Stevens seems up to the task. He won 117 games in his first four seasons as a head coach, which are 10 more than any coach in history. The previous record holder, if you’re wondering, was North Carolina State’s Everette Case.
Anyway, Butler has struggled to a 3-2 record. It was lucky to escape Gardner-Webb after trailing by 17 in the second half.
No matter. Crean has plenty of reasons for concern.
“Their veteran guys have experience winning at the highest level, and have done a great job transferring their experience to their younger players,” Crean said. “They play very well together. They execute their offense and cut hard. Defensively they will get into you and make you work for everything you get.
These Hoosiers seem to enjoy such work. Figure they will handle the Bulldogs.
Is Kevin Wilson the coach to lead the Indiana football program out of the wilderness of never-ending losing?
It’s way too early to tell.
Still, early signs aren’t good.
He directed one of the worst teams in program history, capped with a competitive 33-25 loss to rival Purdue in Saturday’s season-ending finale. The Boilers won back the Old Oaken Bucket and became bowl eligible. The Hoosiers won nothing but, perhaps, hope.
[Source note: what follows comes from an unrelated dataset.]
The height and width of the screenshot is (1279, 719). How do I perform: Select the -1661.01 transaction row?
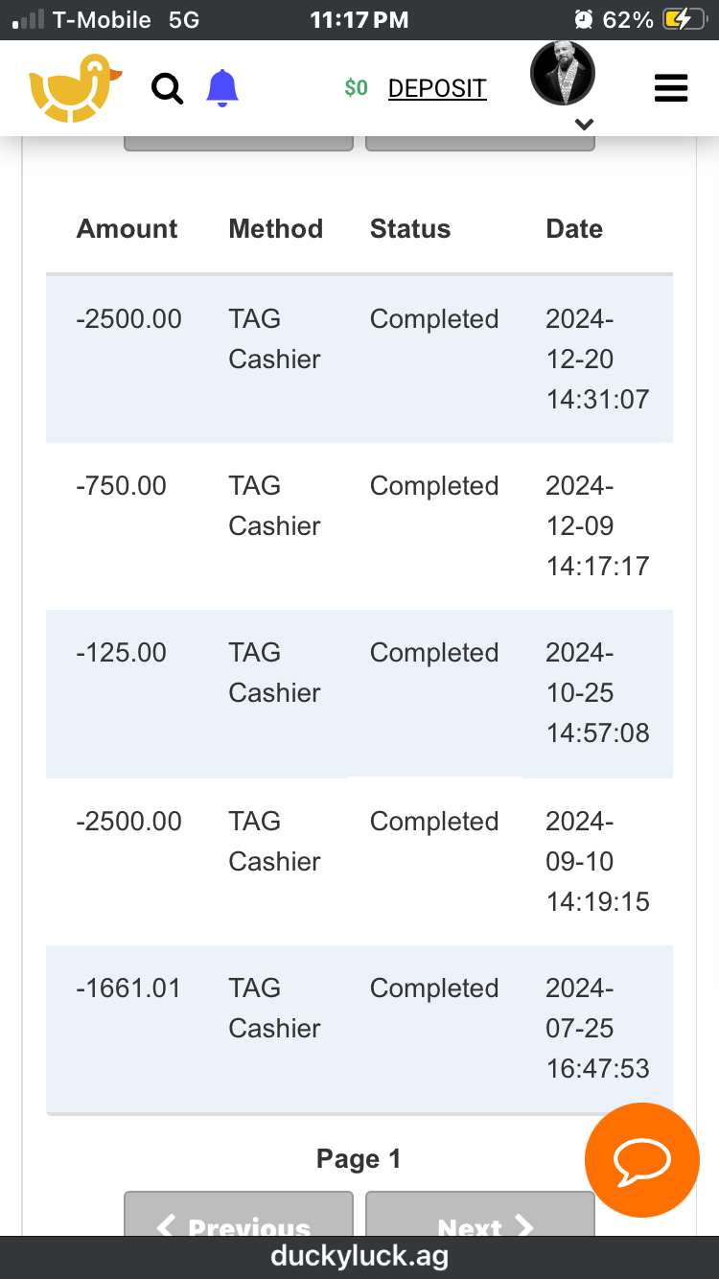(359, 1028)
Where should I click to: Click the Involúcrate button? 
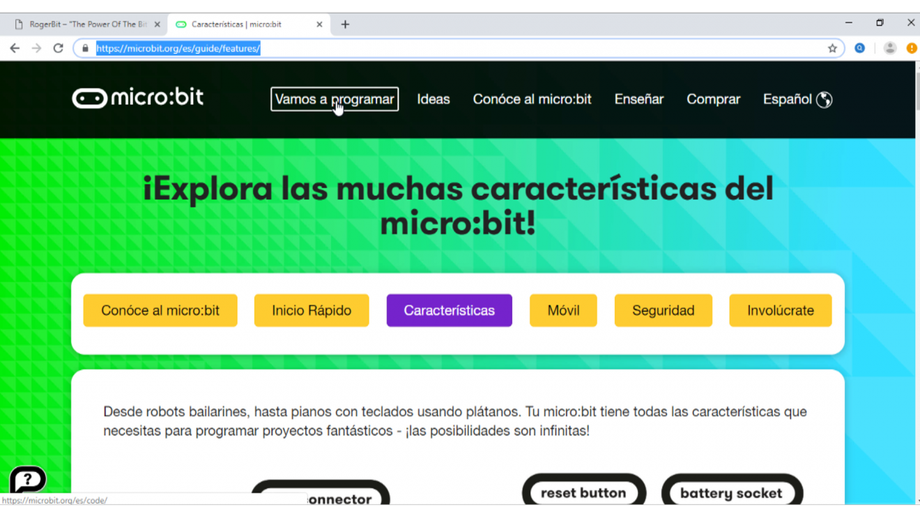[x=780, y=310]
“(Indiana) has a lot coming back,” senior tight end Max Dedmond said. “They have great, quality guys coming back. I have confidence in them and that they’ll do fine.
“I feel like we did a great job since Coach Wilson got here to build our program up. I have confidence that they’ll do well.”
The Hoosiers played 32 freshmen. No other team in the country played as many. Sixteen of those were true freshmen.
It wasn’t necessarily by choice. Some of it was due to injury, some because veterans left (biggest reason -- they didn’t like Wilson) or were asked to leave. Some because the younger guys practiced harder and Wilson and his staff weren’t about to compromise their standards.
So IU got younger and got worse. It lost its last nine games to finish 1-11. It is the only team in a Bowl Championship Series automatic qualifying conference to not beat a Football Bowl Subdivision opponent.
What does that mean?
The Hoosiers stunk. The defense was miserable, which has become a Cream ‘n Crimson tradition. Still, this one might have been the worst in a generation, or a century.
All that youth doesn’t guarantee future success. Inconsistent younger players can become inconsistent older players if they don’t improve and grow. Wilson said as much.
“If they play the same, you’ll get the same results,” he said. “Hopefully they’ll be smart enough by playing to realize their deficiencies and what they need to work on.
“Do I lack strength and size? Do I have the knowledge to be a capable, quality player?
“You because you play as young guys doesn’t mean you’ll be better as you move forward unless you use that as motivation, as a learning tool.”
IU showed some learning against favored Purdue. Three times it built seven-point leads, gave itself a fourth-quarter chance with a 76-yard touchdown drive (capped by a 2-point conversion) just when the Boilers were poised to take control.
The Hoosiers still had a chance near the end of the fourth quarter until Tre Roberson’s deep pass to Nick Stoner was intercepted by cornerback Josh Johnson. Both players seemed to have possession as they hit the ground, with Johnson then ripping the ball away. Officials said it wasn’t a reviewable play.
Perhaps the bigger issue is that Stoner has to get strong enough so that nobody rips the ball away from him. Lack of strength was a MAJOR problem this season, perhaps because of the Hoosiers’ off-season emphasis on “leaning” the players up.
It sounded good in theory. Make guys fitter so they could handle Wilson’s full-throttle tempo. Wear down opponents. Win games.
In reality it was a disaster. The Hoosiers lacked the size and strength necessary to handle major college ball. Even Ball State, for goodness sake, an average Mid-American Conference team, manhandled IU up front on both sides of the ball.
Strength building will be a major off-season point of emphasis. It will start on Monday.
Yes, the Hoosiers can’t afford to take much of a break. When you’re this bad, you need all the work you can get.